• WORK INSTRUCTIONS: Two lines in the listing below mark the span: one contains "Sitemap (208, 2472)" and one contains "Blog (51, 179)". Reproduce both of them and everything between, exactly.

• INFORMATION:
*****

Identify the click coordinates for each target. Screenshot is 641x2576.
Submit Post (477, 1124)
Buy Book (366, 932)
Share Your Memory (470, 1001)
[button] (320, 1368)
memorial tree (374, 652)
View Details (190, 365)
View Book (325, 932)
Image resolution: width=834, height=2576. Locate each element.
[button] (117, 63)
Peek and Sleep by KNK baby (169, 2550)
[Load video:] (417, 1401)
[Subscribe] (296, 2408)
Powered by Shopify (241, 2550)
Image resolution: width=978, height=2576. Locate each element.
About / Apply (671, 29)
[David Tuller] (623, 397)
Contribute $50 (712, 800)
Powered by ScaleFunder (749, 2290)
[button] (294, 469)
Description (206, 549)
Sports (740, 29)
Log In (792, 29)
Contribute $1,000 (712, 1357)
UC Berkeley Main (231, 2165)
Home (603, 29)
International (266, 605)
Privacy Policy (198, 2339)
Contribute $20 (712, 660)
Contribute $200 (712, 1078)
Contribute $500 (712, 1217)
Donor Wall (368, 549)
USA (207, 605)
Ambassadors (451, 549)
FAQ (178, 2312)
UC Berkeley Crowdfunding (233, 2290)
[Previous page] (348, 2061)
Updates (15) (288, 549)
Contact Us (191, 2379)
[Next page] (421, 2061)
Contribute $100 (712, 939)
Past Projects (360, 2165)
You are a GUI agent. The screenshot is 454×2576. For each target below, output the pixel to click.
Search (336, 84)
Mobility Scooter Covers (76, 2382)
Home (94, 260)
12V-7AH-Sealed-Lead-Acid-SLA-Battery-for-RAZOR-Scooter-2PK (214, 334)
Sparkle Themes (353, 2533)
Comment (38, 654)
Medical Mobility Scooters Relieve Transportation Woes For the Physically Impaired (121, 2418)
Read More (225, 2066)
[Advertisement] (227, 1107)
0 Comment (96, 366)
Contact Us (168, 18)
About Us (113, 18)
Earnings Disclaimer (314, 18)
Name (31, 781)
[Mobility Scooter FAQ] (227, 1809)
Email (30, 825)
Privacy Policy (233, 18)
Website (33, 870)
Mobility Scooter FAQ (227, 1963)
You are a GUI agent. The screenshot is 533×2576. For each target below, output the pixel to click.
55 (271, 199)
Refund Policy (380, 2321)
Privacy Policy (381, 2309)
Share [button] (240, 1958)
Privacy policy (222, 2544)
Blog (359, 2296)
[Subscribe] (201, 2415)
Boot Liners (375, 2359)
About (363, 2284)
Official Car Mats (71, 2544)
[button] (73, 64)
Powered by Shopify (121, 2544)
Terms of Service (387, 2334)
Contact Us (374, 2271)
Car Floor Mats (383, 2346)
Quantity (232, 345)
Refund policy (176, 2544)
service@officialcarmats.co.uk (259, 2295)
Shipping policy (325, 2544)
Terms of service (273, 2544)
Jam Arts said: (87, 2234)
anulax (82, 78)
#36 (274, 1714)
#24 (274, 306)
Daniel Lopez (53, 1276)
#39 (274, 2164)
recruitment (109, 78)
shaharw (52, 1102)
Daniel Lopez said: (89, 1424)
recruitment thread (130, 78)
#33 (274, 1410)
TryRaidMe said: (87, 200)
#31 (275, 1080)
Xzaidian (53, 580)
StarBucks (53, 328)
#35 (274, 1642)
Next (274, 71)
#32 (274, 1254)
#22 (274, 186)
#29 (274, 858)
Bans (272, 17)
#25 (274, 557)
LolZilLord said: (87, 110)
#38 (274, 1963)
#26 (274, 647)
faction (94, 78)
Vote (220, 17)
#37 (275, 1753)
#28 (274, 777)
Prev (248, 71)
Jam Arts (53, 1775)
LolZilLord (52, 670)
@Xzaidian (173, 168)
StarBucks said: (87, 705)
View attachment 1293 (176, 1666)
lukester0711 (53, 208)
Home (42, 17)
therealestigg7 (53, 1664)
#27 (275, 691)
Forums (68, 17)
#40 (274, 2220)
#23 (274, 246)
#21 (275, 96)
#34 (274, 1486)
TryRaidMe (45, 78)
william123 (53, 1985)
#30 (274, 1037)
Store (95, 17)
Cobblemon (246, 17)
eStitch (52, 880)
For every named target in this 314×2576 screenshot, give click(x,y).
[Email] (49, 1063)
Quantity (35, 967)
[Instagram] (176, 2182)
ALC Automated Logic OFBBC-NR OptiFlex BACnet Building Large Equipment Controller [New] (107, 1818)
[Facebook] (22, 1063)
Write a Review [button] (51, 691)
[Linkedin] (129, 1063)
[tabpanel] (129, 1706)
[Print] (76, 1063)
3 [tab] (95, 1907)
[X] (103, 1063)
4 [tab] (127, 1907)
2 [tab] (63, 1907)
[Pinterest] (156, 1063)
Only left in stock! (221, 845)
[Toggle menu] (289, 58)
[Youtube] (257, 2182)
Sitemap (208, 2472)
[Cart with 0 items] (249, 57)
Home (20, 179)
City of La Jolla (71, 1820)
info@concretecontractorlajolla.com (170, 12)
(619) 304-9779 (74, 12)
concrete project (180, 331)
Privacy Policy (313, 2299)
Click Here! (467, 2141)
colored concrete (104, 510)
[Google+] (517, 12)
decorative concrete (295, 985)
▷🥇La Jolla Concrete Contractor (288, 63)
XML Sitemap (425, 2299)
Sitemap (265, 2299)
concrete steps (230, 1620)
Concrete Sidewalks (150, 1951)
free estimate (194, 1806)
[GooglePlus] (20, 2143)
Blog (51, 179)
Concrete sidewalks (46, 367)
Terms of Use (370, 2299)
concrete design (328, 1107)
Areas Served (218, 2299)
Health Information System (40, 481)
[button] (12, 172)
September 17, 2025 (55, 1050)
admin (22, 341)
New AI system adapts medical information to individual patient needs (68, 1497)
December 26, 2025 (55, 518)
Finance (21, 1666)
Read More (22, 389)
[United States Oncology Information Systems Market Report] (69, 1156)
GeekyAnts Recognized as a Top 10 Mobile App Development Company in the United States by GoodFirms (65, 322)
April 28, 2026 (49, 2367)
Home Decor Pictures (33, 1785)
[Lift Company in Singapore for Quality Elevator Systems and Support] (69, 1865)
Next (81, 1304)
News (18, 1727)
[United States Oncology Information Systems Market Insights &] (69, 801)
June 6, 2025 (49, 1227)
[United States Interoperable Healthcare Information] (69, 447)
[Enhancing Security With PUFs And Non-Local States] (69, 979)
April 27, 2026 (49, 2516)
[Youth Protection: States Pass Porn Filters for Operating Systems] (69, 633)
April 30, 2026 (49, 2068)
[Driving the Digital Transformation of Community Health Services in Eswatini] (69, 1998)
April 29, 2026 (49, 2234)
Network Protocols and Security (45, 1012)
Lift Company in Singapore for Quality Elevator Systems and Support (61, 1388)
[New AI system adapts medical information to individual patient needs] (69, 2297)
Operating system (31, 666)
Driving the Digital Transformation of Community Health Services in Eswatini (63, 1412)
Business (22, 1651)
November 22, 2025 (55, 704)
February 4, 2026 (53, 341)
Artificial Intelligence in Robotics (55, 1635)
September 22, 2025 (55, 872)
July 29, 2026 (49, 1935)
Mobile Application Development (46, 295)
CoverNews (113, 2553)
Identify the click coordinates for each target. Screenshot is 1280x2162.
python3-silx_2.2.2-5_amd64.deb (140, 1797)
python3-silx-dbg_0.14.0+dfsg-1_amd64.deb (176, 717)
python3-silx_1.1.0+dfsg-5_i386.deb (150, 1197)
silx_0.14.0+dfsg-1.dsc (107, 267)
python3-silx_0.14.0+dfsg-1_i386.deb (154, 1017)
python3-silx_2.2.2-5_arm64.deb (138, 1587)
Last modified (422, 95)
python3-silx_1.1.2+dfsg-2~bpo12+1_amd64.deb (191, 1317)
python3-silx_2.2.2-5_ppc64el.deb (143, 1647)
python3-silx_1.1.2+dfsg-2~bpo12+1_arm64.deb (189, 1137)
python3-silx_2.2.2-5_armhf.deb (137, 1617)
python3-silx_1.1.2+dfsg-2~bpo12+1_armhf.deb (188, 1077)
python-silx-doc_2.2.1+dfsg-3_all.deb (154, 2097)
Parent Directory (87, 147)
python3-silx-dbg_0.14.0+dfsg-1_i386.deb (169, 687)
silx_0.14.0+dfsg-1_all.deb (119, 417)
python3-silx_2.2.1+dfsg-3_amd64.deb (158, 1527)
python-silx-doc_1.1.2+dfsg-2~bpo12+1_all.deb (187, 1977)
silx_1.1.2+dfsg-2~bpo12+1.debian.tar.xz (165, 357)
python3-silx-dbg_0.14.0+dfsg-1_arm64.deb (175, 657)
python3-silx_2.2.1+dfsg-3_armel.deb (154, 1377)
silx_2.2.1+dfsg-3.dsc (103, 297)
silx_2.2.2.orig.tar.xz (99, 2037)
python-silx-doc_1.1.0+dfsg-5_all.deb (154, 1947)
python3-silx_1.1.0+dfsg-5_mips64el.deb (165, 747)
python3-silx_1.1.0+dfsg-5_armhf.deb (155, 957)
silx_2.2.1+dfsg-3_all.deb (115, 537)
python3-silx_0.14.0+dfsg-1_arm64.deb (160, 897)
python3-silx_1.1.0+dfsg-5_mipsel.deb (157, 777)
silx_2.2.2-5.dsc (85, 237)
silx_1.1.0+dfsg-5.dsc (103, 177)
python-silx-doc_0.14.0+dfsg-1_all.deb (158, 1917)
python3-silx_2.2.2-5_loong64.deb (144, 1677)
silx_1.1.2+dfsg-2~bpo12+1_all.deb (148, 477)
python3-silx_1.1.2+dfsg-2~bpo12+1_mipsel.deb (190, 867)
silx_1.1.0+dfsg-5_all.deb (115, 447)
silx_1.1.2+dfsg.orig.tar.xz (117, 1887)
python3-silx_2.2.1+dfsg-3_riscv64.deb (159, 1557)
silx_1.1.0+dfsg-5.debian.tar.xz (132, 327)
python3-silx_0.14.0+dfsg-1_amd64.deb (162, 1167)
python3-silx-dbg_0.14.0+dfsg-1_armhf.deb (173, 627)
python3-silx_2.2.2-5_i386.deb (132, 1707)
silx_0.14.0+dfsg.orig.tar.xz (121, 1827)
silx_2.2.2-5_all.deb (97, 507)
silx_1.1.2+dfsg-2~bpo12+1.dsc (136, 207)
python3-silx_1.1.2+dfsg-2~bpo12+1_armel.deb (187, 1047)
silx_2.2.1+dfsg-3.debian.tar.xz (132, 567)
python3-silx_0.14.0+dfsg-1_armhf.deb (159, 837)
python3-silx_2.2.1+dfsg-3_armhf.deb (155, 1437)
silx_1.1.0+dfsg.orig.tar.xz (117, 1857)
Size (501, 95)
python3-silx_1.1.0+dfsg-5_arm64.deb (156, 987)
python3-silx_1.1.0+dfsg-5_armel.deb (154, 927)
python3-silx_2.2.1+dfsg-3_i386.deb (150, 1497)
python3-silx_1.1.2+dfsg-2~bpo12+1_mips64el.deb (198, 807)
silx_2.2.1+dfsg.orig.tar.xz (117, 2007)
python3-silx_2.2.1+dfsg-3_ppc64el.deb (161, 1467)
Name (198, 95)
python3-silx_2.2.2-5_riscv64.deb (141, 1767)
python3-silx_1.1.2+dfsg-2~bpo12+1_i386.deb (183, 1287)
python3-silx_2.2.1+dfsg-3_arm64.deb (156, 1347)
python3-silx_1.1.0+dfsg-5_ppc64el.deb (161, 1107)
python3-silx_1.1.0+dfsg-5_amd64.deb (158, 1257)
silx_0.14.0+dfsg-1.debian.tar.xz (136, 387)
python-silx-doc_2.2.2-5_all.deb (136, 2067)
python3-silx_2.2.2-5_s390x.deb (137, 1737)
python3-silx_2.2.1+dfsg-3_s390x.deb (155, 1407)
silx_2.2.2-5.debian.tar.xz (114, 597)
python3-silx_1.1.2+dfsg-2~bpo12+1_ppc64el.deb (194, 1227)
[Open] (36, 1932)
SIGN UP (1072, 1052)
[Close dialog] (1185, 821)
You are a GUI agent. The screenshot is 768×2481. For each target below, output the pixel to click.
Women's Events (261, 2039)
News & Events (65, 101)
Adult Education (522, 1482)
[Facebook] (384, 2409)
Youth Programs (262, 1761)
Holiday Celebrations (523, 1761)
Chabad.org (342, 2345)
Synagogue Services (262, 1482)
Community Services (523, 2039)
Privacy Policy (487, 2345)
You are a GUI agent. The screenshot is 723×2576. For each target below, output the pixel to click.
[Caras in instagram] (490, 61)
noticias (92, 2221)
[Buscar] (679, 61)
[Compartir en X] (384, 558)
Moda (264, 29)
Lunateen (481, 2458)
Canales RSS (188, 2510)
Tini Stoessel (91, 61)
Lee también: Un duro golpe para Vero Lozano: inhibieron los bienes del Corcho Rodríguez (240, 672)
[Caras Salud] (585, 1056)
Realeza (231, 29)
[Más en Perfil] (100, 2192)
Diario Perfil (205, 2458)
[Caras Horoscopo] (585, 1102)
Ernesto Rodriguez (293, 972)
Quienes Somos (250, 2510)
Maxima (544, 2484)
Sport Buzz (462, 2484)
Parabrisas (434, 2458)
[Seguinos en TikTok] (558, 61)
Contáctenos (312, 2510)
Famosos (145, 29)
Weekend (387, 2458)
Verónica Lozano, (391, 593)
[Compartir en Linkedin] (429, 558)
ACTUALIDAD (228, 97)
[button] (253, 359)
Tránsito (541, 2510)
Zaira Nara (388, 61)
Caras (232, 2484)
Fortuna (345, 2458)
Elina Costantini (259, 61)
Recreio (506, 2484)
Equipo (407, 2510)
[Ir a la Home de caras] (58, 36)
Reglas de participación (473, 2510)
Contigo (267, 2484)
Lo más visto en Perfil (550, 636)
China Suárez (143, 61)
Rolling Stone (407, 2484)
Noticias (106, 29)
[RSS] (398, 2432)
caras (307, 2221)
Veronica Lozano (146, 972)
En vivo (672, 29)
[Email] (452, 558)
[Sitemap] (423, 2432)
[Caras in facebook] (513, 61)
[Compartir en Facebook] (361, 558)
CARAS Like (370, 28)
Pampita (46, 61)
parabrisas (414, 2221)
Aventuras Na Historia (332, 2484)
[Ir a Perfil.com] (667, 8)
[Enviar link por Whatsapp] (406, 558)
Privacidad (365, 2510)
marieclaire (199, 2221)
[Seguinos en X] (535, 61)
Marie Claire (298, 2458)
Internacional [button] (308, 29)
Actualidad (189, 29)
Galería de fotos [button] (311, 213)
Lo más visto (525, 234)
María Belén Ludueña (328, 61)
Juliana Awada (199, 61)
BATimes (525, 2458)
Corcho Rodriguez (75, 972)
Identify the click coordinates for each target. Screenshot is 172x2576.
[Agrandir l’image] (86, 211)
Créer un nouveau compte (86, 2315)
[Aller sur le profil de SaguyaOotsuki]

*****

• EXERCISE RESULT:
Sitemap (208, 2472)
[Cart with 0 items] (249, 57)
Home (20, 179)
City of La Jolla (71, 1820)
info@concretecontractorlajolla.com (170, 12)
(619) 304-9779 (74, 12)
concrete project (180, 331)
Privacy Policy (313, 2299)
Click Here! (467, 2141)
colored concrete (104, 510)
[Google+] (517, 12)
decorative concrete (295, 985)
▷🥇La Jolla Concrete Contractor (288, 63)
XML Sitemap (425, 2299)
Sitemap (265, 2299)
concrete steps (230, 1620)
Concrete Sidewalks (150, 1951)
free estimate (194, 1806)
[GooglePlus] (20, 2143)
Blog (51, 179)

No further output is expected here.